No deja de sorprenderme al leer ofertas de empleo vinculadas a comunicación, la de cosas que piden que sepas hacer para luego recomendar una experiencia de dos a cuatro años. Y yo pienso que en tan poco tiempo es difícil saber hacer – certeramente – todo eso que piden. Son cargos además de responsabilidad, lo que significa que no tendrán un referente del que aprender o adquirir experiencia. No tendrán a nadie que les diga que bostezar – hasta sin ruido – o recostarse en la silla, genera un prejuicio que, acertado o no, lo están proyectando ellos.

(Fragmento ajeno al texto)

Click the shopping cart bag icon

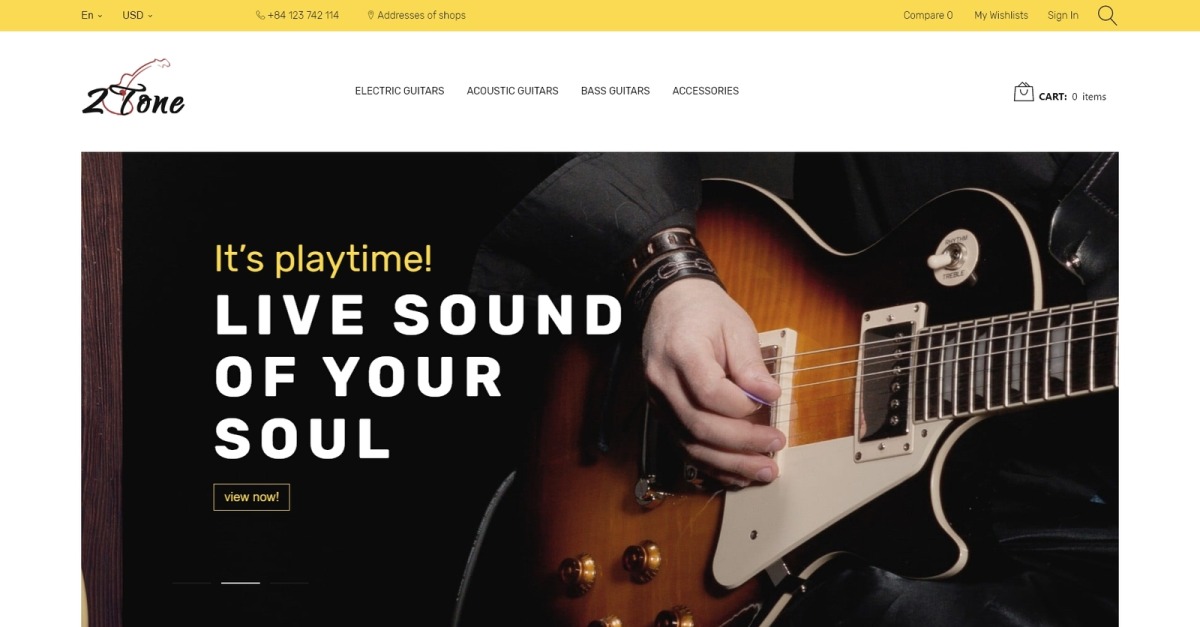(1023, 92)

Esta discriminación por edad es nociva para los perfiles senior, pero lo es también para los juniors que entran a trabajar sin modelos a los que seguir. Y luego pasa lo que pasa: que también discriminan al joven aludiendo falta de compromiso o inmadurez. ¡Si no tienen de quien mamar ese compromiso o esa madurez! Cuando yo empecé a trabajar aprendía de todos: de cómo escribían, de cómo hablaban por teléfono, de cómo se sentaban. Estaba ávida por aprender y de todo sacaba un aprendizaje que me hacía lanzarme además a proponer nuevos retos. Muchos años más tarde, sigo aprendiendo de la vida y del trabajo de todos los que me rodean.

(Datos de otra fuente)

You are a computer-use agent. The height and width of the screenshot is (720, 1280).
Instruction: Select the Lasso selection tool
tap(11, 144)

Compañeros más jóvenes de mi empresa, en alguna ocasión me han pedido consejo sobre cómo escribir un correo electrónico importante o sobre cómo afrontar un problema. Y no creo que lo hagan por mi cargo de comunicación – que también – sino porque ven asomarse alguna cana en mi cabeza pese a los barros que me pone mi querida peluquera Almudena.

Pero ¡ojo! también soy yo la que me acerco a compañeros más jóvenes para saber si algunas expresiones de mi época aún siguen usándose o para saber si ellos interpretan como yo una frase o una tendencia. Y tenemos gustos distintos, claro. Me sorprendo con lo que ellos ven – que yo no veo – y ellos reflexionan sobre lo que yo sí veo. Y es ahí cuando aprendemos todos. Para aprender hacemos falta distintas generaciones compartiendo las ganas de aprender.

Ahora que parece que, si una empresa no está en una “transformación permanente” o en el “cambio constante” pierde valor, la única pregunta que yo haría en una entrevista de trabajo sería: “¿Has perdido la capacidad o las ganas de aprender?”.

Termino con un ejemplo. Un muy buen amigo me ha dicho que a los 23 años se creyó muy mayor para ser músico. Hoy, a sus 50, sabe que es músico. Ese es el valor y la seguridad que te regala la experiencia. Extenderla, es el mayor activo de una empresa.